California Offers $3,500 EV Rebates to First-Time Buyers

By Guy Birchall
Guy Birchall
Guy Birchall
Guy Birchall is a UK-based journalist covering a wide range of national stories with a particular interest in freedom of expression and social issues.
July 14, 2026Updated: July 14, 2026

California announced on July 13 that it would offer state rebates of $3,500 to first-time buyers of new electric vehicles (EVs).

Gov.

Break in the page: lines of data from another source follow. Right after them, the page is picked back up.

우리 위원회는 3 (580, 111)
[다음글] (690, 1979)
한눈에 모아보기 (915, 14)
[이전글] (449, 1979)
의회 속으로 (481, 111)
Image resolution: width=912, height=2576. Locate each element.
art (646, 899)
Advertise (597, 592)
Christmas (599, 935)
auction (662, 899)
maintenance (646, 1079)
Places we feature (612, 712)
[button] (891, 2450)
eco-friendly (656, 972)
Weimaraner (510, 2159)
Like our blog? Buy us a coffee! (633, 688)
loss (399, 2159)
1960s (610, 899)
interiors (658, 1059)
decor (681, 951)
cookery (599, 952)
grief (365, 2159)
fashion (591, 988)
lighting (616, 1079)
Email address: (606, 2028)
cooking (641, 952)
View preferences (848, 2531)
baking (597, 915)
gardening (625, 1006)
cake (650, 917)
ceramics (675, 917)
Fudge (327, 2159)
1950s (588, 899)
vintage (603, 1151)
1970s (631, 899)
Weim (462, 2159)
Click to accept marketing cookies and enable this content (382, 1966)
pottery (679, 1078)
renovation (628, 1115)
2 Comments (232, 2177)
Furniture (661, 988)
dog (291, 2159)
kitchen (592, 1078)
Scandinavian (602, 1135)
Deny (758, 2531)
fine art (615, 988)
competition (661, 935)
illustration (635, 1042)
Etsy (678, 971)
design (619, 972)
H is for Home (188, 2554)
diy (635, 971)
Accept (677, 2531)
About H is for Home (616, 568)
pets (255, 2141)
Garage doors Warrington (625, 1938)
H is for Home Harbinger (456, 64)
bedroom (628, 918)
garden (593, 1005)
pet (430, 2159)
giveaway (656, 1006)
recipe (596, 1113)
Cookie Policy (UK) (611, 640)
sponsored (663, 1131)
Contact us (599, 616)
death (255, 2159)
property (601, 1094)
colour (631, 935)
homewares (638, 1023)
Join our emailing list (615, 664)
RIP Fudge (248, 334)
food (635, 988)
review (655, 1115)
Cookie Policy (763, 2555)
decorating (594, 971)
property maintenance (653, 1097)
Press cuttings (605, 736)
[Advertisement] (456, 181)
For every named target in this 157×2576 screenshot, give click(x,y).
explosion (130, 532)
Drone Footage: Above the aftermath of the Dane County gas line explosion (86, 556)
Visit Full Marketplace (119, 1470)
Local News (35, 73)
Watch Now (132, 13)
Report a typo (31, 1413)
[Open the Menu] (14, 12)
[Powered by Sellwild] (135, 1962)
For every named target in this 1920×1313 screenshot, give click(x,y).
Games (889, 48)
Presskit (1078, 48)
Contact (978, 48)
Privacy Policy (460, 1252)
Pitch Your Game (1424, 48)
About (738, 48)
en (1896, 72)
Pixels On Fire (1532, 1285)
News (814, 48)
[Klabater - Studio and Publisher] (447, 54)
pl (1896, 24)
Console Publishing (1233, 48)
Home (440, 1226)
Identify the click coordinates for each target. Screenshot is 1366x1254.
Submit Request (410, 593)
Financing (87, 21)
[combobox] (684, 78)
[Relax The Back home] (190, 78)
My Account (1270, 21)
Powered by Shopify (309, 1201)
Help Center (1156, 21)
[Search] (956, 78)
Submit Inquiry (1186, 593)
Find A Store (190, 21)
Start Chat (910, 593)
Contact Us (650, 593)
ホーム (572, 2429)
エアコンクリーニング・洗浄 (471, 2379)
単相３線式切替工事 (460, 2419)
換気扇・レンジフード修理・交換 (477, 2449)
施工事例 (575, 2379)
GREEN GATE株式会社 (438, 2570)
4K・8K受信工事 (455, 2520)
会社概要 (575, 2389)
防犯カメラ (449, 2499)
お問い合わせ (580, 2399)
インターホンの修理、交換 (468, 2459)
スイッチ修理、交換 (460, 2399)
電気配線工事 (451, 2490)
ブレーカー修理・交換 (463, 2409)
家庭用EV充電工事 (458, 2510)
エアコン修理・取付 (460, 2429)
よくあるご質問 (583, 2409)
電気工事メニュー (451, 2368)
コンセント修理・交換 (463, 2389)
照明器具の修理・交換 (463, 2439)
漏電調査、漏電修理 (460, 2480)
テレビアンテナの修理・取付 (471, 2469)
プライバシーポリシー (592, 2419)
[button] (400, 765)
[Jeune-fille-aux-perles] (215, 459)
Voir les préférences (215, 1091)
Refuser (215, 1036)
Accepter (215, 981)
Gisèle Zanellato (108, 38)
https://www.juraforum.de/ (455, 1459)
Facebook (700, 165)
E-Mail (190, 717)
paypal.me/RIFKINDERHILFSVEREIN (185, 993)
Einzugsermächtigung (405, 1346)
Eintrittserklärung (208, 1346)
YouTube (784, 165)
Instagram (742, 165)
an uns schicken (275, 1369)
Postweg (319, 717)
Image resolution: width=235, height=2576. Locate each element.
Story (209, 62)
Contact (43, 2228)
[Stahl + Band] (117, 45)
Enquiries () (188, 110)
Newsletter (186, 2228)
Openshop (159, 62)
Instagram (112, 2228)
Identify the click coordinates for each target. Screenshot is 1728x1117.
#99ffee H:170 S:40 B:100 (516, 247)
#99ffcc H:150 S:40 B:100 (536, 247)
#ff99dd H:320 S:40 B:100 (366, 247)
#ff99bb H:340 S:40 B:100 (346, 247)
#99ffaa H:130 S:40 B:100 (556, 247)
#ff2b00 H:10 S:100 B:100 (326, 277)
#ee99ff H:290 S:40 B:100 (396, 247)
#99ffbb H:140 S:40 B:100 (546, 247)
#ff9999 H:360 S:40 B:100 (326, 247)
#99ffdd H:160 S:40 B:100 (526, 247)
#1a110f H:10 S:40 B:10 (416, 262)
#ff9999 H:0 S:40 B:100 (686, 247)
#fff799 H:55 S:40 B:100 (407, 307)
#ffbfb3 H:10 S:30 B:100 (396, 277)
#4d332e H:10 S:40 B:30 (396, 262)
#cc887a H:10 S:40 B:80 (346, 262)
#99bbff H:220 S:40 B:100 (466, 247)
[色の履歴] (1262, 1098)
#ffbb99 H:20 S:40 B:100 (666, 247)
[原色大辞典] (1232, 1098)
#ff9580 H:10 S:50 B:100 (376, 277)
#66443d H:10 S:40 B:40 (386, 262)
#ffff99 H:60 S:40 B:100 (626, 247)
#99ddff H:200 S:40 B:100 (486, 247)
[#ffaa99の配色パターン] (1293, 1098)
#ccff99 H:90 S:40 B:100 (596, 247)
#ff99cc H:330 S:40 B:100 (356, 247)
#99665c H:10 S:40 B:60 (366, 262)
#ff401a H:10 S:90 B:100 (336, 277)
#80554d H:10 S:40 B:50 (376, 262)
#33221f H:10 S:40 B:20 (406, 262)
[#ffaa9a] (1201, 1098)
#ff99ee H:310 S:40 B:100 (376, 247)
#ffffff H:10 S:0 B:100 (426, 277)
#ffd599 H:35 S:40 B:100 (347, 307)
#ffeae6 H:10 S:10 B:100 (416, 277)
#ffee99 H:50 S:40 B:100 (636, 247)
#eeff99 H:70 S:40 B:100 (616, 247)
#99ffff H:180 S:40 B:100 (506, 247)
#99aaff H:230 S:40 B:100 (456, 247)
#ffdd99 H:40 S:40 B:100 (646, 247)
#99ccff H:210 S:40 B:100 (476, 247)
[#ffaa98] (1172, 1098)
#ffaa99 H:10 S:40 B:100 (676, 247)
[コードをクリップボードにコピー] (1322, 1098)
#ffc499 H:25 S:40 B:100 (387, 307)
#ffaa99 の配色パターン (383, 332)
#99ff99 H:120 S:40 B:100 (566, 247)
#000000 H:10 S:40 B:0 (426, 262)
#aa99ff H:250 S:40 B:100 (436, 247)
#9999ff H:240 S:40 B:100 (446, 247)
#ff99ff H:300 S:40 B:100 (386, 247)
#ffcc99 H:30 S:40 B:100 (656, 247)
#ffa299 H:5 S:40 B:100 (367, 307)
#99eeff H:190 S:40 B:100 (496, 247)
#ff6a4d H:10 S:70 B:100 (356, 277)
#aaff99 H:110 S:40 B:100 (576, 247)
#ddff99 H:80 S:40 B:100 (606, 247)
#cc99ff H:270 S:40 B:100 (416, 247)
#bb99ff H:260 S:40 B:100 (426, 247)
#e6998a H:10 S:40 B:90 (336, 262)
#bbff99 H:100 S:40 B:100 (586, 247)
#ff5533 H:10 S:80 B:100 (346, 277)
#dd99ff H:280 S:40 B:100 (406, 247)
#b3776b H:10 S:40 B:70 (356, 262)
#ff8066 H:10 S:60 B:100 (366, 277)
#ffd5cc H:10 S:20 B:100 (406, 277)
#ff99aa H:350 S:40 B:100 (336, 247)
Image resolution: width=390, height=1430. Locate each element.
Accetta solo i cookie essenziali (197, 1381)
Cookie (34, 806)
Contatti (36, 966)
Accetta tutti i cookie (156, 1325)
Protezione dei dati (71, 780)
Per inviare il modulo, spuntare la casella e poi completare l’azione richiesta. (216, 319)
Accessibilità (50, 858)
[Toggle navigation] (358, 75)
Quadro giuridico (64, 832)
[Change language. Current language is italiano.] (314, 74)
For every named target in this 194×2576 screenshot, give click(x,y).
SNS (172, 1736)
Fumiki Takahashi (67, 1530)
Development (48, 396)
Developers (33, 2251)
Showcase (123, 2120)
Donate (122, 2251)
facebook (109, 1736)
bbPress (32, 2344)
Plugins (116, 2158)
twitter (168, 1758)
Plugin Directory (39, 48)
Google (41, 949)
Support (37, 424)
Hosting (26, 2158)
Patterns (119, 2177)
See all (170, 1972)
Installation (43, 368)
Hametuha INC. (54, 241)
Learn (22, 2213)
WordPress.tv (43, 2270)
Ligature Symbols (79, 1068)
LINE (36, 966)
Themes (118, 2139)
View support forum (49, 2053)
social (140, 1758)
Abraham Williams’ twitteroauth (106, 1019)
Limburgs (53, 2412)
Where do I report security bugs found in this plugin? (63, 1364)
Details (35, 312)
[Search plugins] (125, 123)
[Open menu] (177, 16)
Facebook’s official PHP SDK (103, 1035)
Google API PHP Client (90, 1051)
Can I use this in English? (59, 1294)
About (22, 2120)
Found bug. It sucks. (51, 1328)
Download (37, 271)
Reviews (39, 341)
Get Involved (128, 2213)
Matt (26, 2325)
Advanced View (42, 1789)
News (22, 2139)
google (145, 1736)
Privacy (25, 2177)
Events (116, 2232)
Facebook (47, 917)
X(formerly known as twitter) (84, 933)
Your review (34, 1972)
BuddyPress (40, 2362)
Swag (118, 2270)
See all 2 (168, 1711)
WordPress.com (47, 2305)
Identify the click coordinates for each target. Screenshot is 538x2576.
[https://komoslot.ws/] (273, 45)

Gavin Newsom signed the bill into law, saying it would amount to a combined $270 million in total savings to California families at the point of sale, funded by both the state and car manufacturers.

The rebate applies to new vehicles with a manufacturer’s suggested retail price of up to $50,000, and also includes a separate provision for a $1,750 rebate for those buying used EVs costing up to $25,000.

No specific date for the launch of the scheme has yet been unveiled, with the announcement from Newsom’s office simply saying it was “coming late this summer.”

Nor has a list of the EV manufacturers participating in the scheme become available.

The move comes after President Donald Trump nixed the federal $7,500 EV tax credit and a $4,000 used EV credit by signing the “Unleashing American Energy” executive order on his first day in office last year.

That executive order also canceled California’s EV mandate, which required the proportion of new vehicles sold in the state that were zero-emission to gradually increase over time, with a goal of 100 percent of new sales being zero-emission by 2035.

In the “Unleashing American Energy,” Trump said that “burdensome and ideologically motivated regulations have impeded” the development of America’s abundant energy resources, “limited the generation of reliable and affordable electricity, reduced job creation, and inflicted high energy costs upon our citizens.”

Since then, Trump has approved three Congressional Review Act resolutions to halt several of California’s emissions regulations that relied on those Environmental Protection Agency waivers.

One of the resolutions overturned the state’s prohibition on new gas-powered vehicle sales after 2035.

Newsom, in a statement announcing the rebate on July 13, accused Trump of “doing everything in his power to pollute our air and surrender the clean car industry to China on a silver platter.”

“California is putting its foot on the accelerator. With our new instant rebate program for electric vehicles, we’re making it easier for families to drive clean, breathe clean, and keep more money in their pockets,” Newsom said.

He added that “no one can stop Californians from choosing vehicles that are better for their wallets and better for the air they breathe.”

White House Spokeswoman Taylor Rogers told The Epoch Times via email that Newsom is “carrying on with the Biden administration’s failed energy policies by wasting Californians’ hard-earned taxpayer dollars to subsidize electric vehicles.”

“President Trump rolled back the left’s very unpopular and costly nationwide EV mandate and restored consumer choice,” she wrote, adding that Newsom “continues to fail California by digging his heels into the Green New Scam instead of embracing the President’s common-sense agenda.”

The move marked a reversal of Newsom’s stated position in September 2025, when he said California lacked the resources to step in and cover the gap left by the axing of the federal rebate.

California is by far the state with the most EVs in the United States, according to the latest data available from the Department of Energy, with a total of approximately 1,256,646 registered as of December 2023, almost five times that of the second-placed state of Florida.

That figure accounted for approximately 35 percent of EVs registered across the country that year.

According to Veloz, a California-based nonprofit that advocates for EV use, EVs represented 15.7 percent of all new light-duty vehicle sales in the state during the first quarter of 2026, down from 23 percent in the first quarter of 2025.

As of March 2025, California had 48 percent more public and shared private EV chargers than the number of gasoline nozzles available.

The California Energy Commission (CEC) estimated that there were 120,000 gas nozzles in California versus 178,549 public and shared private chargers, according to the governor’s statement at the time.

A shared private charger is usually at a workplace and is available to employees or at a condo or apartment complex, available to tenants, residents, or visitors.